Il 30 aprile è stato trasmesso il primo episodio di Missing, serie che vanta un cast di prestigio ed internazionale, girata tra gli Stati Uniti, l’Italia e mezza Europa.

In “Scomparso”, sono state gettate immediatamente tutte le basi fondamentali della serie. Abbiamo subito capito delle informazioni determinanti per inquadrare la protagonista, Becca Winstone, al secolo Ashely Judd.

È un ex agente della CIA che ancora se la cava discretamente con il combattimento corpo a corpo come ha avuto modo di sperimentare l’uomo che si è introdotto nell’appartamento romano del figlio Micheal, e una madre premurosa, forse eccessivamente protettiva, che ha un ottimo rapporto con il figlio.

Non ricevendo notizie si imbarca subito in una missione di salvataggio, che ha tutta l’aria, fino ad ora, di essere un pretesto per sapere qualcosa in più sul passato di Becca, forse la vera ragione alla base di tutto: l’omicidio del marito Paul, Sean Bean (Il signore degli anelli, Game of Thrones), visto ad inizio episodio, con ogni probabilità è legato al rapimento dieci anni dopo del figlio.

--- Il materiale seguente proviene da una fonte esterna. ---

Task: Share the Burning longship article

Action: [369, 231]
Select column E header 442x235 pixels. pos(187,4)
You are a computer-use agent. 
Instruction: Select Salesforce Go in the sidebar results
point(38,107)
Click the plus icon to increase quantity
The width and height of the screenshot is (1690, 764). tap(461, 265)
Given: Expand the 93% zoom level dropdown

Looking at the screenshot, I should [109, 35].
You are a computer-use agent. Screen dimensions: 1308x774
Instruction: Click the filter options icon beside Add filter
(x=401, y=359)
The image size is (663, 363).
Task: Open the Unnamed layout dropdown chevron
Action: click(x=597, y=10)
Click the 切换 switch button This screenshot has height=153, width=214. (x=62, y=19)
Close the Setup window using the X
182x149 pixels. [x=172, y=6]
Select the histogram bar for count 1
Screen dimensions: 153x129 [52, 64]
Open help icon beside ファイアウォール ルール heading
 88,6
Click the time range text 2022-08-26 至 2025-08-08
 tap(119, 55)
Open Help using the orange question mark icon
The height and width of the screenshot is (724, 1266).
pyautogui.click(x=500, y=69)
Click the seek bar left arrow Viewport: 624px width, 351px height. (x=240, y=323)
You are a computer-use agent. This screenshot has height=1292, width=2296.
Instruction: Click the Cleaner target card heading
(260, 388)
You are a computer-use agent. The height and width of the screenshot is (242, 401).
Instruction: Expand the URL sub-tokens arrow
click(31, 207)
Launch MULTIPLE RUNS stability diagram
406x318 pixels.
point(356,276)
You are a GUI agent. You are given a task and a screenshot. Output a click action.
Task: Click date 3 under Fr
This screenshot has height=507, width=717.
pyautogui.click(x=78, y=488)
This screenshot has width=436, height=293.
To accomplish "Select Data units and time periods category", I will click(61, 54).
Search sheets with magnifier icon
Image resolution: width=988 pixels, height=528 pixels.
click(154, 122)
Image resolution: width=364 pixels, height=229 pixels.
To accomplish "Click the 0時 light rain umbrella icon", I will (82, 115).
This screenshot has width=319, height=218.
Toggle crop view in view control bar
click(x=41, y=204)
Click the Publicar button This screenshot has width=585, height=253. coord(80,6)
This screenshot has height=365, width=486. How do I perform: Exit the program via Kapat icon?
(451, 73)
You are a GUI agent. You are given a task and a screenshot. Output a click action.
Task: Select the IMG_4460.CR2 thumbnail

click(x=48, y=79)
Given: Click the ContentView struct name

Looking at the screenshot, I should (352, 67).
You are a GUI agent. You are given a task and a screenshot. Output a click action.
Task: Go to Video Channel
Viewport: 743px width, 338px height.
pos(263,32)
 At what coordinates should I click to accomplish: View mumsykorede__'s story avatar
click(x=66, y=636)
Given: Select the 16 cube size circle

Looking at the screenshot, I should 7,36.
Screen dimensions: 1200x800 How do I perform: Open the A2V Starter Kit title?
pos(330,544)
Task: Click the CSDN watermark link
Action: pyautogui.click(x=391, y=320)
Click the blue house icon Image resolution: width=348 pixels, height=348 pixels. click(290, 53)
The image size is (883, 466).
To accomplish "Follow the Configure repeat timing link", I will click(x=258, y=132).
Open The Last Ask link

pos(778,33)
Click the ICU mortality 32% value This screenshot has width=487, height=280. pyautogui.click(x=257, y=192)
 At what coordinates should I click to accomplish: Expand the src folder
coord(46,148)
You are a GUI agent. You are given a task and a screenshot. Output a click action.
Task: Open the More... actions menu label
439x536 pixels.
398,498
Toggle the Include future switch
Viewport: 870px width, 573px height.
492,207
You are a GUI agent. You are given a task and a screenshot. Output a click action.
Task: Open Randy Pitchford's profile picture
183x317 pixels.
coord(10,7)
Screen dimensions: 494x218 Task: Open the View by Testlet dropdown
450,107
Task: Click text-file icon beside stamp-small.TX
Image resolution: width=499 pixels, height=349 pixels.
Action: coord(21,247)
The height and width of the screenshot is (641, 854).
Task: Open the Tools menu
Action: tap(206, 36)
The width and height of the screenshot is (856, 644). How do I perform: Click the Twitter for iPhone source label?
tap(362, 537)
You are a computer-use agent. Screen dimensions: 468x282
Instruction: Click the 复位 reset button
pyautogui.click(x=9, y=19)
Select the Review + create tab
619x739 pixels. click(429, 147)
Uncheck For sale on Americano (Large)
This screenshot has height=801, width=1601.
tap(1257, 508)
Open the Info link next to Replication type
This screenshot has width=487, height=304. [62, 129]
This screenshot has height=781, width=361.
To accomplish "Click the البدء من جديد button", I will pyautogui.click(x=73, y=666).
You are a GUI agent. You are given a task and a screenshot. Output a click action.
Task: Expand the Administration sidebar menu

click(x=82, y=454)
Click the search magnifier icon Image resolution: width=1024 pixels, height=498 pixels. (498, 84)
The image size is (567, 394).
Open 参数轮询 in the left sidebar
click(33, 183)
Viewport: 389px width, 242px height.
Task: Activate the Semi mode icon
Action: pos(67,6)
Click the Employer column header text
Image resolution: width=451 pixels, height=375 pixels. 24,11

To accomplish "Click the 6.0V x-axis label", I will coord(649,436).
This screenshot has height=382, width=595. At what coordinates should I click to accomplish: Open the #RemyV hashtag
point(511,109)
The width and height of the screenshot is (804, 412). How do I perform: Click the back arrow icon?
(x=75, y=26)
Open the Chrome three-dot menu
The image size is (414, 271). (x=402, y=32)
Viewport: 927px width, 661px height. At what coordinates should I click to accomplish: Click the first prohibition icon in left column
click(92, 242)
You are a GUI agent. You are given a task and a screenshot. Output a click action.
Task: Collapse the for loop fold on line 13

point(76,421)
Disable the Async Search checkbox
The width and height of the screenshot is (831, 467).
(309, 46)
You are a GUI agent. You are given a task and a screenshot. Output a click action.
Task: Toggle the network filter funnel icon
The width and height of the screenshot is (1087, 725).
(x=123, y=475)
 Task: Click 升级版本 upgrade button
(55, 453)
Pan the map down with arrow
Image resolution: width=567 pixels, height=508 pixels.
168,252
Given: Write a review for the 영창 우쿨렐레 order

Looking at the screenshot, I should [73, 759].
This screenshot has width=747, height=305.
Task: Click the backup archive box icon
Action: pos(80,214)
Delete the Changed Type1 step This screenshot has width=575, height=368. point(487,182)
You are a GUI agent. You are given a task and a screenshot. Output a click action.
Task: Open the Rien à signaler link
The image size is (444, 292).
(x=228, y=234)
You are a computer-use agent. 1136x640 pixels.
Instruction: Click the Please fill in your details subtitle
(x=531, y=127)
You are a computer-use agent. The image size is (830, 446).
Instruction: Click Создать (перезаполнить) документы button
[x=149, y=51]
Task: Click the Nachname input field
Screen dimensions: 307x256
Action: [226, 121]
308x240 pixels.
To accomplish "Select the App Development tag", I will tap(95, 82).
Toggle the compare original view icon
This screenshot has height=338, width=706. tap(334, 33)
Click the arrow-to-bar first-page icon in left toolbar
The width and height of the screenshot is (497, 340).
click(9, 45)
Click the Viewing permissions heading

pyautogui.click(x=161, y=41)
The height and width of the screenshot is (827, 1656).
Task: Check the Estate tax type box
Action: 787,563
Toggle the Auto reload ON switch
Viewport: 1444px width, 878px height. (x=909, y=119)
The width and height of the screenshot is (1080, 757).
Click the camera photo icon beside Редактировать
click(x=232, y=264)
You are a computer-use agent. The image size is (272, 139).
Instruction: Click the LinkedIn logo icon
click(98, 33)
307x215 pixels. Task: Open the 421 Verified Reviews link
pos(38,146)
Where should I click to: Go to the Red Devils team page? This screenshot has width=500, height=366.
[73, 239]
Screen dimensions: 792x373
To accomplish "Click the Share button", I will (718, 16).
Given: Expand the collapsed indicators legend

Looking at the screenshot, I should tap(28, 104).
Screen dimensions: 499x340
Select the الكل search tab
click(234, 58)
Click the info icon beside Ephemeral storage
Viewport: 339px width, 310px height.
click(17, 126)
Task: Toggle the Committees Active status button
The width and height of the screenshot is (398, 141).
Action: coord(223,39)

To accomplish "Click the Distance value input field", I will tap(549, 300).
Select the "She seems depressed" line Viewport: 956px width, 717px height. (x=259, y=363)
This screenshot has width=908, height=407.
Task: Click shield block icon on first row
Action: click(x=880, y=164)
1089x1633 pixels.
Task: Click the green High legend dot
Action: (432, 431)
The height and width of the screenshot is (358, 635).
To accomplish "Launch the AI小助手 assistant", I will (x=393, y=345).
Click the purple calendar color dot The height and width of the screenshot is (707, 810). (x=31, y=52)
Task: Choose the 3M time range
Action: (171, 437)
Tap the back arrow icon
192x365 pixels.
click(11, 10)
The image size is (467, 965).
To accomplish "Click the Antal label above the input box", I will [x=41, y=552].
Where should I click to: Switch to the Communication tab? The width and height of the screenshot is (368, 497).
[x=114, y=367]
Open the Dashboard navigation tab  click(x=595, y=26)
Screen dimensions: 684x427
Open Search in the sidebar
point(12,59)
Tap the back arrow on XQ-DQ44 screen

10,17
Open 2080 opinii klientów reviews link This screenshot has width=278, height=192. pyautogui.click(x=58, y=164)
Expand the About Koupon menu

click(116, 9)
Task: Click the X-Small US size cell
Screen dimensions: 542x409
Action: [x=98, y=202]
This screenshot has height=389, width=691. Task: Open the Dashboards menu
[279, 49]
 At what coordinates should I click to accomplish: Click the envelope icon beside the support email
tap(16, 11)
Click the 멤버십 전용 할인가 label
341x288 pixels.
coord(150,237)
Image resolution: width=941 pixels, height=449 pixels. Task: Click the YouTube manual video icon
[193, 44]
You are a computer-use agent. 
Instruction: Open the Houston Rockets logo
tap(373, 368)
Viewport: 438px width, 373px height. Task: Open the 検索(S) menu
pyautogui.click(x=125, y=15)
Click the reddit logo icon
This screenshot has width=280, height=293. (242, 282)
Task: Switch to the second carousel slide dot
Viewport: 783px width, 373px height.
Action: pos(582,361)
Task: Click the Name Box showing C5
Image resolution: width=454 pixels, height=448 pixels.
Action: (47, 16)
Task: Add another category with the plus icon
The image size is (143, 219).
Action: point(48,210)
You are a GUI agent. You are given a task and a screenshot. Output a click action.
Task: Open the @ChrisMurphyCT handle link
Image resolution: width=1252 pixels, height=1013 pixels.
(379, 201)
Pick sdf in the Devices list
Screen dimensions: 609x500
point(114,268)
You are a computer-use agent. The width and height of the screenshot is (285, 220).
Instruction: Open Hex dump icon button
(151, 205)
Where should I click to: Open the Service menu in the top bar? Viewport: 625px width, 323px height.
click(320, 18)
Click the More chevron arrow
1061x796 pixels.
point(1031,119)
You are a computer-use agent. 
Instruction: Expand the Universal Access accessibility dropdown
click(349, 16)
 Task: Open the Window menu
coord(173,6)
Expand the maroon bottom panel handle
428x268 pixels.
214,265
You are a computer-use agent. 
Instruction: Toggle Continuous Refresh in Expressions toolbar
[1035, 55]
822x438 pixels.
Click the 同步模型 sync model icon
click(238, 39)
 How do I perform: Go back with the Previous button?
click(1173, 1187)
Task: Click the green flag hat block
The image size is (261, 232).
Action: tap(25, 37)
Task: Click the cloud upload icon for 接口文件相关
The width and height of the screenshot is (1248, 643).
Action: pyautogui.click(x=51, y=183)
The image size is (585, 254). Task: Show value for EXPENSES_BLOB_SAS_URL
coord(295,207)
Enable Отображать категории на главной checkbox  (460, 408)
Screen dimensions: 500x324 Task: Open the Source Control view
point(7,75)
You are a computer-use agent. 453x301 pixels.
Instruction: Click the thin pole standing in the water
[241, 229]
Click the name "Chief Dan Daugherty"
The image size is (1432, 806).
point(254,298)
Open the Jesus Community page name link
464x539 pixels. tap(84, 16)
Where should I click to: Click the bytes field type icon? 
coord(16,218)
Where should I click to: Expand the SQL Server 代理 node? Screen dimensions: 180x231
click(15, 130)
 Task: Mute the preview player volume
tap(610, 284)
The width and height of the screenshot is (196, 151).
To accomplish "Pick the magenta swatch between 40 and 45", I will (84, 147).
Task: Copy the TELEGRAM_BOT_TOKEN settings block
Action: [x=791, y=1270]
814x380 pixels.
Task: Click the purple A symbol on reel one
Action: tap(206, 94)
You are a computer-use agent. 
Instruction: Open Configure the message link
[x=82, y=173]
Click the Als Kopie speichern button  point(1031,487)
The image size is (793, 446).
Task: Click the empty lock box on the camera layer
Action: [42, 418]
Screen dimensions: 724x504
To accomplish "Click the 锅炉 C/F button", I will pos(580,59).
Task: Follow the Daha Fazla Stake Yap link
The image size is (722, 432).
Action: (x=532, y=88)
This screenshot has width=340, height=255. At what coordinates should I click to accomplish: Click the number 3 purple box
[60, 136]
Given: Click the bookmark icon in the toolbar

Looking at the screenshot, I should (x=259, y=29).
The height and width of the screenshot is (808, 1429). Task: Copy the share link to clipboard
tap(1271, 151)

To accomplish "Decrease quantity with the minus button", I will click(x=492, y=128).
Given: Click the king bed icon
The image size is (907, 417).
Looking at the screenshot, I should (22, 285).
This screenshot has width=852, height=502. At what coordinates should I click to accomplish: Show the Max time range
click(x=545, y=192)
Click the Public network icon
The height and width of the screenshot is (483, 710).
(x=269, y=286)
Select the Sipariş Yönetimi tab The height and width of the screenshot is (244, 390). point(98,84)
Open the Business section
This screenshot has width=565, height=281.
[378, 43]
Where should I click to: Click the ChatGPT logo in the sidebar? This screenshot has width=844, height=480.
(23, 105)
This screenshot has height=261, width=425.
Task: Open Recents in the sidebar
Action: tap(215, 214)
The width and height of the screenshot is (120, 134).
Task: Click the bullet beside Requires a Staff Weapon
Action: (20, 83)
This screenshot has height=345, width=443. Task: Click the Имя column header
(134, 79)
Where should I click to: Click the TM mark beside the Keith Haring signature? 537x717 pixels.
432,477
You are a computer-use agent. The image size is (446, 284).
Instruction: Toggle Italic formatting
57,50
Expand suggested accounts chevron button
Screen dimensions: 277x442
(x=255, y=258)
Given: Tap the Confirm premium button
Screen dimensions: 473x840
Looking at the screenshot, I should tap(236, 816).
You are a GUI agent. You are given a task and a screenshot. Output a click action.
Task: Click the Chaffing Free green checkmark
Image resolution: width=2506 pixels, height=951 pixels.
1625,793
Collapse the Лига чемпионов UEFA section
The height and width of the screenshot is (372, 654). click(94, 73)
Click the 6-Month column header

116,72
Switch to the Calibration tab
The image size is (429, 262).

Aspettando la messa in onda, devo confessare che vivevo con preoccupazione la questione del doppiaggio. Potendo contare sulla presenza di Adriano Giannini, temevo di assistere all’ennesima violenza sonora, invece, ho constatato con estremo piacere che i miei timori erano infondati

Adriano Giannini, nella parte di un convincentissimo Giancarlo Rossi, vecchia conoscenza di Becca, non sembrava molto entusiasta di essere stato contattato dall’ex agente, ma ha deciso comunque di aiutare la donna nella sua ricerca. Le riprese di una telecamera e la testimonianza di una ragazza del luogo hanno confermato che il ragazzo è stato rapito e caricato su un furgone, probabilmente diretto in Francia.

Molti sono i punti di forza della serie, la possibilità di sfruttare location diverse e potenzialmente evocative, la tematica di per sé forte, e la commistione di generi: spy story, thriller e azione. In più, il carisma della Judd è già ben noto al pubblico.

Bisogna aspettare le altre puntate per vedere la piega che prenderà la serie e se riuscirà a tenere incollati i telespettatori italiani, fino ad ora il giudizio è positivo!